Date: Mon, 8 Jan 2024 09:58:56 +0800 [thread overview]
Message-ID: <CAMZc-bzPzXNPujQKNNgsui9Y2R9zJSOxESafgpJi3daw2e72Cw@mail.gmail.com> (raw)
In-Reply-To: <01e401da40f3$3ac28c70$b047a550$@nextmovesoftware.com>
On Sun, Jan 7, 2024 at 6:53 AM Roger Sayle <roger@nextmovesoftware.com> wrote:
>
> Hi Hongtao,
>
> Many thanks for the review. This revised patch implements several
> of your suggestions, specifically to use pshufd for V4SImode and
> punpcklqdq for V2DImode. These changes are demonstrated by the
> examples below:
>
> typedef unsigned int v4si __attribute((vector_size(16)));
> typedef unsigned long long v2di __attribute((vector_size(16)));
>
> v4si foo() { return (v4si){1,1,1,1}; }
> v2di bar() { return (v2di){1,1}; }
>
> The previous version of my patch generated:
>
> foo: movdqa .LC0(%rip), %xmm0
> ret
> bar: movdqa .LC1(%rip), %xmm0
> ret
>
> with this revised version, -O2 generates:
>
> foo: movl $1, %eax
> movd %eax, %xmm0
> pshufd $0, %xmm0, %xmm0
> ret
> bar: movl $1, %eax
> movq %rax, %xmm0
> punpcklqdq %xmm0, %xmm0
> ret
>
> However, if it's OK with you, I'd prefer to allow this function to
> return false, safely falling back to emitting a vector load from
> the constant bool rather than ICEing from a gcc_assert. For one
Sure, that makes sense.
> thing this isn't a unrecoverable correctness issue, but at worst
> a missed optimization. The deeper reason is that this usefully
> provides a handle for tuning on different microarchitectures.

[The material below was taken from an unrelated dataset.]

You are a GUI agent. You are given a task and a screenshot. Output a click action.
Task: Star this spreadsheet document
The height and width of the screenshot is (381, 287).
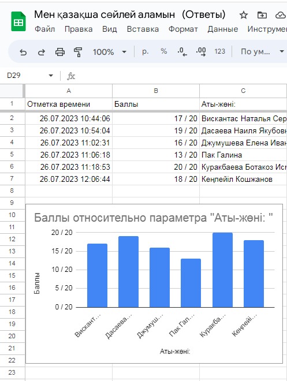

> On some (AMD?) machines, where !TARGET_INTER_UNIT_MOVES_TO_VEC,
> the first form above may be preferable to the second. Currently
> the start of ix86_convert_const_wide_int_to_broadcast disables
> broadcasts for !TARGET_INTER_UNIT_MOVES_TO_VEC even when an
> implementation doesn't reuire an inter unit move, such as a
> broadcast from memory. I plan follow-up patches that benefit
> from this flexibility.
>
> This patch has been tested on x86_64-pc-linux-gnu with make bootstrap
> and make -k check, both with and without --target_board=unix{-m32}
> with no new failures. Ok for mainline?
Ok.
>
> gcc/ChangeLog
> PR target/112992
> * config/i386/i386-expand.cc
> (ix86_convert_const_wide_int_to_broadcast): Allow call to
> ix86_expand_vector_init_duplicate to fail, and return NULL_RTX.
> (ix86_broadcast_from_constant): Revert recent change; Return a
> suitable MEMREF independently of mode/target combinations.
> (ix86_expand_vector_move): Allow ix86_expand_vector_init_duplicate
> to decide whether expansion is possible/preferrable. Only try
> forcing DImode constants to memory (and trying again) if calling
> ix86_expand_vector_init_duplicate fails with an DImode immediate
> constant.
> (ix86_expand_vector_init_duplicate) <case E_V2DImode>: Try using
> V4SImode for suitable immediate constants.
> <case E_V4DImode>: Try using V8SImode for suitable constants.
> <case E_V4HImode>: Fail for CONST_INT_P, i.e. use constant pool.
> <case E_V2HImode>: Likewise.
> <case E_V8HImode>: For CONST_INT_P try using V4SImode via widen.
> <case E_V16QImode>: For CONT_INT_P try using V8HImode via widen.
> <label widen>: Handle CONT_INTs via simplify_binary_operation.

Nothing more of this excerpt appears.